Shared Context Coupling
one window, many authors
Modules written by different people, teams, or even other agents end up in the same prompt with no namespace between them. They become tightly coupled by accident, so a change in one module can break another that never referenced it. Coupling that nobody designed is the hardest kind to reason about.
Scaling Penalty
more modules, more cross-talk
Interference paths grow roughly with the number of module pairs, not the number of modules, so reliability gets harder superlinearly as systems grow. The very modularity that makes agents easy to extend is what makes them progressively harder to keep correct.
Agent Reliability Engineering
isolation as a job, not an afterthought
Containing assembly failures is becoming a named specialization. It treats module isolation, instruction scoping, and interference evaluation as first-class engineering work rather than prompt tinkering. The role mirrors how site-reliability engineering once split off from general operations once systems grew too complex to keep reliable by hand.
Module Isolation
fence each instruction's scope
The first mitigation is to give modules real boundaries — scoped instructions, separated contexts, or sub-agents that cannot see each other's directives. Isolation trades a little raw context-sharing for predictability, much as process isolation once tamed shared-memory bugs in operating systems.
Interference Evals
test the seams, not the parts
Beyond isolating modules, the discipline builds evaluations aimed at the joints: does adding module B change module A's behavior, and by how much. Measuring interference directly turns a vague reliability worry into a regression you can track and gate on.
Silicon Response
push inference onto the device
More modules means more tokens, more passes, and more latency for every assembled call. One structural answer is to move inference off shared servers and onto dedicated on-device silicon, so a composed agent can run its many steps locally, cheaply, and predictably.

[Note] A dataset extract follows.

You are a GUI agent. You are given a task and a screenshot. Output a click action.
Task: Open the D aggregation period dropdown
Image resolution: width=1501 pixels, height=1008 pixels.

The reliability pressure of assembly is now visible in chip roadmaps.
On-Device Inference Silicon
chips designed around running models
A new wave of consumer silicon is being shaped first around AI inference rather than general compute, even at the cost of skipping conventional high-end parts. Putting a capable model close to the user lets a multi-step agent execute its modules without round-tripping to a datacenter for every call.
open_in_new startupxo.com/ko/news/2026/06/apple-m7-on-device-ai-siliconPredictable Local Cost
latency and price stop drifting
When a composed agent runs locally, each added module costs known device cycles instead of metered, variable cloud calls. Predictable cost and latency are themselves a form of reliability: the system behaves the same on the tenth step as the first, regardless of network or pricing weather.
Discipline Spillover
reliability work crosses domains
The push for predictable behavior connects hardware and process: silicon that makes local runs stable and engineers who make module composition stable are solving the same reliability problem from two ends. Each makes the other's job tractable.
Human Reliability Tangent
we are all trying here
Reliability is not only a machine property. People too are assembled from competing scripts — duty, fear, desire — and behave unpredictably when those modules collide, a tension that on-location human drama keeps re-staging. A small cultural touchpoint that the abstract failure mode quietly rhymes with.
open_in_new hizine.net/ko/titles/we-are-all-trying-hereColliding Scripts
drama as a reliability mirror
Stories set in a shared place put characters' conflicting motives in one frame and watch them interfere, which is the human version of modules sharing one context. The location guide is a pointer to that touchpoint and keeps the tangent grounded in something concrete rather than purely abstract.